"Rich people are taboo in entertainment now,” said writer and director Paul Weitz, two hours before the first preview of Privilege, his new play about a pair of rich New York kid brothers. “You can’t have a funny alcoholic anymore and you can’t have a human rich person, unless they become a heroin addict or if they’re Michael Jackson.”
As he spoke, Weitz was busy slicing the pears in a roasted-pear-and-Gorgonzola salad and troweling tuna tartare onto waffled potato chips at a far west 42nd Street diner called the West Bank Cafe, the only place serving the raw-fish dish anywhere near the Second Stage Theatre. That’s where Privilege was scheduled to open on April 25—at which time it would receive a rave review in the Times praising it for humanizing “a world normally glimpsed only in tabloid flashes.”
But that good news was off in the future.
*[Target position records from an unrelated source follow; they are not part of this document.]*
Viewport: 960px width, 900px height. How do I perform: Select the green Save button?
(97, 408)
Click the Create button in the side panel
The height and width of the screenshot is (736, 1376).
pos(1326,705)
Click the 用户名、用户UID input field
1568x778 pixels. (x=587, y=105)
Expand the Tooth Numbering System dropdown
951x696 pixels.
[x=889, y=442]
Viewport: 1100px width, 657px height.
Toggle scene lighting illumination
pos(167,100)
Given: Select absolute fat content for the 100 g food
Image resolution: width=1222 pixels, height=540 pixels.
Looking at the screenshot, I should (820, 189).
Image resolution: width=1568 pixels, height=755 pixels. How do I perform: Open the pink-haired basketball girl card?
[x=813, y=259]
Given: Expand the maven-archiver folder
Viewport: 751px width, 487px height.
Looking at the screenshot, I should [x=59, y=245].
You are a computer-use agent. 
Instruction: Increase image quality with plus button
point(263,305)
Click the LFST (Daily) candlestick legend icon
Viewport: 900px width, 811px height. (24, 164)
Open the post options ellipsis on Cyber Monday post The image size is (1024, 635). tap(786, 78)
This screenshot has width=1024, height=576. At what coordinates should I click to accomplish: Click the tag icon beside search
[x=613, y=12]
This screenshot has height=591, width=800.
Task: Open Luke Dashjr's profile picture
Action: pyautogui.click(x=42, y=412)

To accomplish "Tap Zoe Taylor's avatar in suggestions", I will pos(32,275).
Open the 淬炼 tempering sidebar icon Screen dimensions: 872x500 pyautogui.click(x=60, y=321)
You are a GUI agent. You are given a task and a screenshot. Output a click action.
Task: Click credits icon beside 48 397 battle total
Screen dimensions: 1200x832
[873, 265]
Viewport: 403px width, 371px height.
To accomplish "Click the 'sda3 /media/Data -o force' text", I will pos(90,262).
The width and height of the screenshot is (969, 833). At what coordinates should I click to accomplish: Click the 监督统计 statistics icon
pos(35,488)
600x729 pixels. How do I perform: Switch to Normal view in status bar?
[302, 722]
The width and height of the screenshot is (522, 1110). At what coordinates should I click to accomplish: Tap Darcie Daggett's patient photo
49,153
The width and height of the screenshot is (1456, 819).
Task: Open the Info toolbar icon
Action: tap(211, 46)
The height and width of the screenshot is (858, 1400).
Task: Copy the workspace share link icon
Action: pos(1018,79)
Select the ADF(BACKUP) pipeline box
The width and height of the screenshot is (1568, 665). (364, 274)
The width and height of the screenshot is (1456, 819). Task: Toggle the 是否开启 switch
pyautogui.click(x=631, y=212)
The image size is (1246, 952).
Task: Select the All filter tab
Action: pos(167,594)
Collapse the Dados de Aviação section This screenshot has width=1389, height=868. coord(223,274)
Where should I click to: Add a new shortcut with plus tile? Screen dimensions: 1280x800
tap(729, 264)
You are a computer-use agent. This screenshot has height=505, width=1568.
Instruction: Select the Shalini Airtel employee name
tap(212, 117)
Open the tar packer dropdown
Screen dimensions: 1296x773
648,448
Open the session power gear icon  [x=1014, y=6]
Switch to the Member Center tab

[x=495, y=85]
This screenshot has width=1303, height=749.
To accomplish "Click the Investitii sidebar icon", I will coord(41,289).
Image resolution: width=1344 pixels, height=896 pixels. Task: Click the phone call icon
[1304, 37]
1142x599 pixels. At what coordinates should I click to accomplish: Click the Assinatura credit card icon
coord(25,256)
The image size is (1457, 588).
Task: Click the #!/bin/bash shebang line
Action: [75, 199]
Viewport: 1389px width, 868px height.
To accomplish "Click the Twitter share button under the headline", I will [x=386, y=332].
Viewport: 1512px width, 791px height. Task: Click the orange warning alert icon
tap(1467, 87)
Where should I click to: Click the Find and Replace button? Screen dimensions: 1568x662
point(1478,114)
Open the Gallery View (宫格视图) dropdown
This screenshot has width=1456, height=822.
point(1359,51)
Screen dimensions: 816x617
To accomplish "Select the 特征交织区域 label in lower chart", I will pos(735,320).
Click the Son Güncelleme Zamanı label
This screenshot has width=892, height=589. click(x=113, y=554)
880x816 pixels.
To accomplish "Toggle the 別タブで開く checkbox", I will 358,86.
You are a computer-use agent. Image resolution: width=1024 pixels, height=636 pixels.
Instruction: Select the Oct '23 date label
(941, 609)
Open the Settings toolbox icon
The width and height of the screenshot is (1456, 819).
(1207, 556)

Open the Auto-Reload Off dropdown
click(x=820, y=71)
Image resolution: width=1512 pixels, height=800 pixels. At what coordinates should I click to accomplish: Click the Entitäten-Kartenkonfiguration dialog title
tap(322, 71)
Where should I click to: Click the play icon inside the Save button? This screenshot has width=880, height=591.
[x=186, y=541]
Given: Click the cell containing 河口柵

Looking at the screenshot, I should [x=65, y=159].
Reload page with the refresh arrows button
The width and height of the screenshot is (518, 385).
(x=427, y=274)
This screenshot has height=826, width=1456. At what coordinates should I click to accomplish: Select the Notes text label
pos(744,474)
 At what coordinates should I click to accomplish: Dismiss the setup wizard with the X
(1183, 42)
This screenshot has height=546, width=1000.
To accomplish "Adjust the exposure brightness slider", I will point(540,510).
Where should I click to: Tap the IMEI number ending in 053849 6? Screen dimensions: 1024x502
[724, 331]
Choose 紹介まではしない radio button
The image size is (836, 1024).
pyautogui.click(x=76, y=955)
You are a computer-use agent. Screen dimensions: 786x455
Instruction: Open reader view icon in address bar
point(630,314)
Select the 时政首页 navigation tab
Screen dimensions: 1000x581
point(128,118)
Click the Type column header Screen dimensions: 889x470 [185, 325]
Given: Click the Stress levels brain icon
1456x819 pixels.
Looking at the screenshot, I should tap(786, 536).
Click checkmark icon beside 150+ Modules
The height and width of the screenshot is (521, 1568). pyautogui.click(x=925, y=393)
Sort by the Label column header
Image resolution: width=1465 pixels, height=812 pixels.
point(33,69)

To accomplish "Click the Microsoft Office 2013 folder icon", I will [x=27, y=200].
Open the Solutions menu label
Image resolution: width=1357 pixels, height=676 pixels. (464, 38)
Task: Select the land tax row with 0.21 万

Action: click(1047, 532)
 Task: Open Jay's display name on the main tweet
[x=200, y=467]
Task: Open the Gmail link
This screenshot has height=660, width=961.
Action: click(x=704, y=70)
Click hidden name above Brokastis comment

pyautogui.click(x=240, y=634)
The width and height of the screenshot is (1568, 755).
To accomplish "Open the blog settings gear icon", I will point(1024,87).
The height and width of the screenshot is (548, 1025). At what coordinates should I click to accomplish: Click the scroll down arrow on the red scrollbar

Right now, Weitz was worrying himself over the details of the production: Was he too brusque with the actors playing the brothers? Would audiences be alienated by the characters’ wealth? He was clad in a casual black T-shirt, khaki pants, white sneakers, and a navy warm-up jacket, his hair long and wavy. It was a perfect New York rich-kid moment: the latest low-LDL, carb-lite cuisine—partaken while wearing fashionably neo-homeless clothes.
Weitz has a whole set of theories about New York rich-kid styles, being a former rich kid himself. The son of legendary fashion designer John Weitz and actress Susan Kohner (Oscar-nominated for her role in Imitation of Life), he grew up on Park Avenue and attended all the right all-boys schools, from Allen-Stevenson to Collegiate. Now 39, Weitz has outgrown his rich-kid origins, becoming a self-made rich adult by co-creating the American Pie franchise, Down to Earth, and About a Boy with his younger brother, Chris, and In Good Company on his own. But, of course, nobody is truly self-made. So Weitz went back to his childhood for the material for this play about two brothers, one 12 and the other 16, whose privileged Upper East Side lives are rudely interrupted when their father is arrested for insider trading.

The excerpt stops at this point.